[Exercise material]

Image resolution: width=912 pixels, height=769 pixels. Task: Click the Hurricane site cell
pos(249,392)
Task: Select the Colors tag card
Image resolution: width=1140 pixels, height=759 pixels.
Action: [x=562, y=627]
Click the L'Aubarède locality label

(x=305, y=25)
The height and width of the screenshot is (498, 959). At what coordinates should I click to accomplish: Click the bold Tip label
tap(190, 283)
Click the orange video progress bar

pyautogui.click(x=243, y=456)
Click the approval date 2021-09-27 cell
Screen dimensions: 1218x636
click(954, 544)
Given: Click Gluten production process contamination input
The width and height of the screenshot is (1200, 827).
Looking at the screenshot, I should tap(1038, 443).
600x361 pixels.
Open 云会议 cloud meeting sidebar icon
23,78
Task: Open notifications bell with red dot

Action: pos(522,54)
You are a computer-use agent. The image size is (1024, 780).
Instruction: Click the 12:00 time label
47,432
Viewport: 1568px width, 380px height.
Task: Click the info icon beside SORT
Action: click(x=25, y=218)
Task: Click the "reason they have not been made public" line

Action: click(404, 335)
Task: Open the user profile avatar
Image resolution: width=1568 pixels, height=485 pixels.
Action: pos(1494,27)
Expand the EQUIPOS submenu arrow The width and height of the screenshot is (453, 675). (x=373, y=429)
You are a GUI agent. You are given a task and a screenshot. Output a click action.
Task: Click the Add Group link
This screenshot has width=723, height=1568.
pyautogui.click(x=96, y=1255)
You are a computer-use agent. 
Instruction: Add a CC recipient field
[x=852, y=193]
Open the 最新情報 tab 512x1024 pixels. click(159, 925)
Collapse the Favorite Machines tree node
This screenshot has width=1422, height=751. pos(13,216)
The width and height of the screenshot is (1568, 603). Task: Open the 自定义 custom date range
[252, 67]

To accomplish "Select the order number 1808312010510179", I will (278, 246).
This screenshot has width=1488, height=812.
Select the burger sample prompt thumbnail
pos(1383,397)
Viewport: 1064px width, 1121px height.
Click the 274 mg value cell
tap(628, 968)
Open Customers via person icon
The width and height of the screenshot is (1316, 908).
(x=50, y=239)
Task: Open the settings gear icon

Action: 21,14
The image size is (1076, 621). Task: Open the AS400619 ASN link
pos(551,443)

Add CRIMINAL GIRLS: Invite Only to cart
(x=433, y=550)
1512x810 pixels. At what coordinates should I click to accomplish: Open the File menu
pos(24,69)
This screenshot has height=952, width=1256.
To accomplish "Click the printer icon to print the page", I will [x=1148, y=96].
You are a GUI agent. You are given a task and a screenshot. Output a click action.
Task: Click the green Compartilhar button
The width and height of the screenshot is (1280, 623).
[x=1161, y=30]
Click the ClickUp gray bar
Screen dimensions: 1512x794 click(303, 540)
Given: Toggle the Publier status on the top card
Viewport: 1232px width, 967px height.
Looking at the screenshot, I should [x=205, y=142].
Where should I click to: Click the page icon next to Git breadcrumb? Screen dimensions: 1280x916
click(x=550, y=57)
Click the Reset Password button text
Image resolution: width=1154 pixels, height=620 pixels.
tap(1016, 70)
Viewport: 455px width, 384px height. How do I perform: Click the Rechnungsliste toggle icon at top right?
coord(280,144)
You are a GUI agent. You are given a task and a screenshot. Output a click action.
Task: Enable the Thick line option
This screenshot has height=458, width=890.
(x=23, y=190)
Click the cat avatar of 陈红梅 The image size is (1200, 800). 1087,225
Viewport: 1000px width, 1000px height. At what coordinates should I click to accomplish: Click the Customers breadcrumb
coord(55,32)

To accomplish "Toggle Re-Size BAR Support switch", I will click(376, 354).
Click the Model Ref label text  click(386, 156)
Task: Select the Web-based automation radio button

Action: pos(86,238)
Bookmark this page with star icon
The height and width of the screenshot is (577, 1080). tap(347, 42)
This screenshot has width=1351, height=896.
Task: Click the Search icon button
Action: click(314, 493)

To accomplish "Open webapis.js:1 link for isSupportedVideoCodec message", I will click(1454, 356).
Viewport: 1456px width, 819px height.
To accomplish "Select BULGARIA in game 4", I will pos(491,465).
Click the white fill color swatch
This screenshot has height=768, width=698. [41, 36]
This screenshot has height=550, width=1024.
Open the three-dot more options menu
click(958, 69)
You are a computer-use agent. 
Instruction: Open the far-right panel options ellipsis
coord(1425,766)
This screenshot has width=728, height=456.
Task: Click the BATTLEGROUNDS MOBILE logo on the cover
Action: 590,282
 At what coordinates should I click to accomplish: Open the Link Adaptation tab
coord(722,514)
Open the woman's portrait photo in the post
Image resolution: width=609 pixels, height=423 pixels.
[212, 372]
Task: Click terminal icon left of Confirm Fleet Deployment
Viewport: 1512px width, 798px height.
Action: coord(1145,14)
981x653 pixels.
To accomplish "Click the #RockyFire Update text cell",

[/Exercise material]

## [Exercise brief]
Only the count, nothing else: how many lines of the records hold the word "will"?

## [Task solution]
5